** Opening Records for this exercise block **
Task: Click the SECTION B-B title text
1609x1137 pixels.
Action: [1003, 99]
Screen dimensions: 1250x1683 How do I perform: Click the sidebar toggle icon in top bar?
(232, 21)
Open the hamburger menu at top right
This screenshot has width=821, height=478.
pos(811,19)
** Closing Records for this exercise block **
(Assignment) Send back, unchanged, every line of the records from the one with "Screen dimensions: 1250x1683" through the last.

(Written response)
Screen dimensions: 1250x1683 How do I perform: Click the sidebar toggle icon in top bar?
(232, 21)
Open the hamburger menu at top right
This screenshot has width=821, height=478.
pos(811,19)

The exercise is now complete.